:: Leestekst

Daarom vraagt het veel nederigheid, veel zelfonderzoek en veel gebed om de zaken goed te onderscheiden, een heldere visie te ontwikkelen, en die vervolgens duidelijk, bescheiden en liefdevol naar voren te brengen. Zonder meteen te roepen dat je voor Gods zaak strijdt (waarbij je je tegenstander dus aan de kant van de duivel neerzet).
Als het om conflicten gaat, is een realistisch mensbeeld op z’n plaats, en op dat punt heeft de gereformeerde theologie veel te bieden. Christenen hoeven niet te menen dat ze ooit volmaakte mensen zullen worden: levenslang zijn ook gelovigen geneigd tot alle kwaad. Misschien wel juist in kerkelijke conflicten. Als je daarbij stilstaat, besef je dat je alleen door genade in staat bent om te doen wat volgens de Bijbel van alle mensen wordt gevraagd: eerlijk zijn over jezelf, geen kwaad met kwaad vergelden, je naaste liefhebben, anderen vergeven. Dat helpt om een nederige houding te ontwikkelen, ook tijdens conflicten. Want met jezelf alleen wordt het nooit wat.
Klaas en Margriet: echtelijke ruzie
Margriet: „Moet je nou vanavond alwéér weg?”
Klaas: „Ja.”
Margriet: „Ik begin het goed zat te worden.”
Klaas: „Ja.”
Margriet: „Zo gaat het nou altijd, kun je niet even normaal op me reageren?”
Klaas: „Zodra jij een normale vraag stelt wel.”
Margriet: „Waarom moet je nou vanavond alwéér weg?”
Klaas: „Daar hebben we het toch eerder over gehad. Ik ben voor die werkgroep gevraagd, ik heb ja gezegd, dan ga ik dus ook naar de vergaderingen.”
Margriet: „Jouw probleem is dat je overal ja op zegt!”
Klaas: „Nee, dat is niet mijn probleem, dat is jóúw probleem!”
Margriet: „Je hoeft niet zo tegen me te schreeuwen!”
Klaas: „Nou wordt-ie mooi, ik schreeuw helemaal niet, jij schreeuwt zelf!”
Margriet: „Ik schreeuw niet, ik probeer alleen maar tot jou door te dringen!”
Klaas: „Ik ben er he-le-maal klaar mee.”
(loopt weg en smijt de deur met een dreun dicht)
Esther en Hans: ruzie op het werk
Hans: „Ik vond het nogal heftig, wat je me stuurde.”
Esther: „Heftig, hoezo?”
Hans: „Nou, zoveel commentaar op mijn voorstel. Kun je dat niet gewoon even komen bespreken?”
Esther: „Dat is toch helemaal niet handig, ik kan het toch veel beter op papier zetten, dan kun je precies zien wat ik bedoel.”
Hans: „Het valt me gewoon rauw op het dak. En ik heb er heel veel moeite mee dat je dat meteen cc aan Piet en Erik stuurt.”
Esther: „Nou ja, het gaat toch gewoon over zakelijke puntjes en zakelijke argumenten!”
Hans: „Je maakt geen enkele positieve opmerking. Ik vind het heel negatief overkomen.”
Esther: „Maar zo is het absoluut niet bedoeld.”

::::
:: Inhoud gegevens

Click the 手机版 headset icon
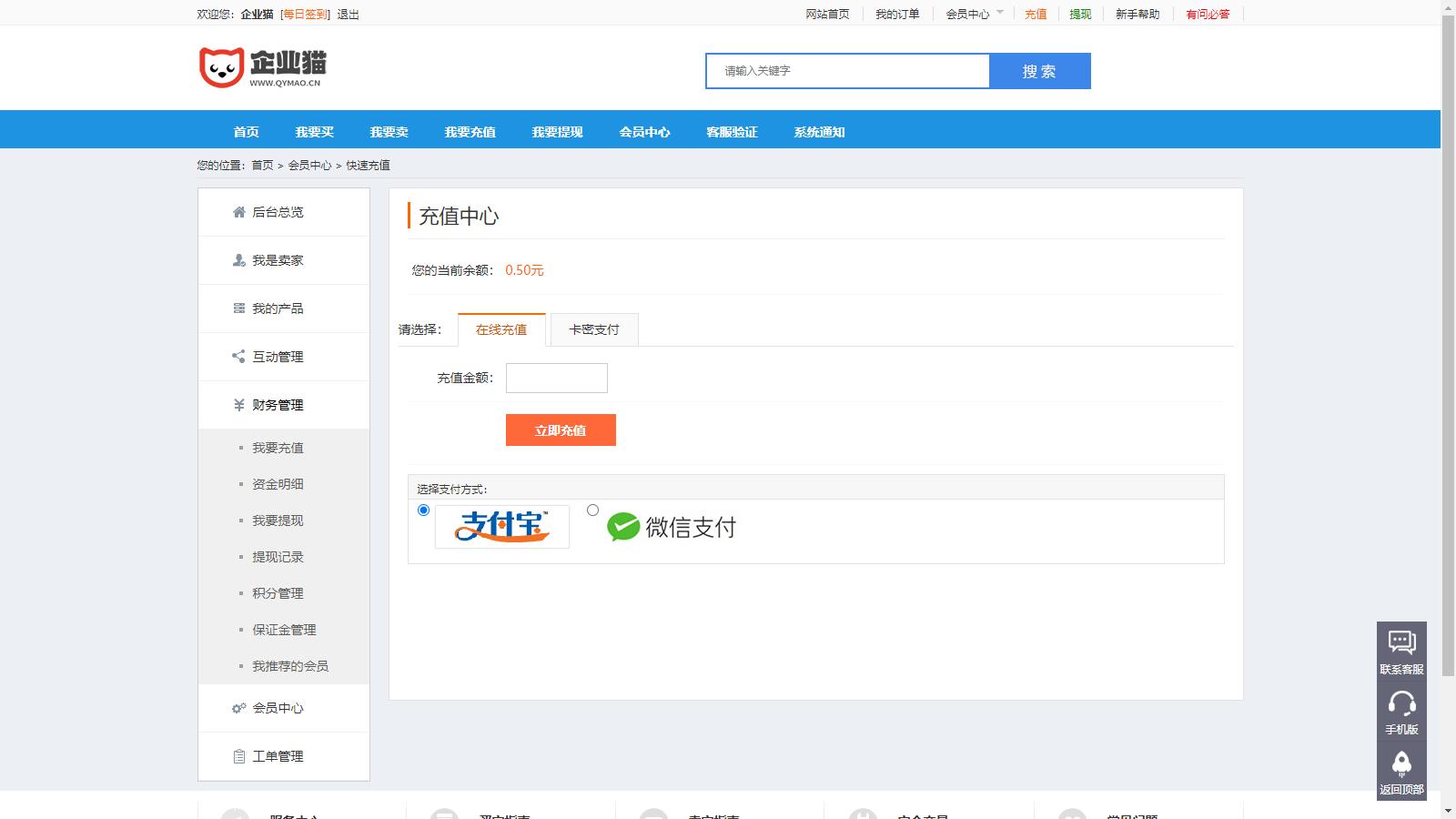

::::

= Doel 1 =
Beantwoord over de tekst over conflicten:
(a) Voor welke groep is Klaas gevraagd?
(b) Aan wie stuurt Esther haar commentaar in cc?
(c) Welke theologie heeft volgens de tekst veel te bieden als het om een realistisch mensbeeld gaat?
= Doel 2 =
Schrijf het volgende stuk van de tekst over conflicten, aansluitend op de laatste zin.
De gegevens hebben niets te maken met de tekst over conflicten.

= Antwoord 1 =
(a) Voor een werkgroep.
(b) Aan Piet en Erik.
(c) De gereformeerde theologie.

= Antwoord 2 =
Hans: „Het gaat er niet om of je het zo bedoelt of niet, het is hoe het op mij overkomt.”
Esther: „Als jij dat vindt is dat jouw probleem.”
Hans: „Nou, dan zijn we uitgepraat.”
(ijskoude stilte)
Jan, Chris en Harry: ruzie in de kerk
Jan: „Jij wilt altijd maar vasthouden aan het oude, nooit is er eens ruimte om iets te veranderen.”
Chris: „En jij wilt altijd maar met de nieuwste mode meedoen. Die oppervlakkige liedjes, denk je dat een ware christen die kan meezingen?”
Harry: „Zo moeten we in de kerk toch niet met elkaar omgaan, broeders. De Bijbel zegt toch dat we vrede moeten houden onder elkaar.”
Chris: „Dat toedekken met de mantel der liefde, daar heb ik genoeg van. De Bijbel zegt: heb dan de waarheid en de vrede lief. Eérst de waarheid, en dan pas de vrede.”
Jan: „Alsof jij de waarheid in pacht hebt! Zo sla je elke discussie dood. En met al jouw hoge principes hou je de jongere generatie niet vast.”
Chris: „Jongeren vasthouden door water bij de wijn te doen?”
Jan: „Alleen wat de Bijbel zegt is de norm. En daar lees ik niets over bezwaren, integendeel.”
Chris: „Je ziet het toch, overal waar ze die liedjes gaan invoeren gaat de gemeente hollend achteruit.”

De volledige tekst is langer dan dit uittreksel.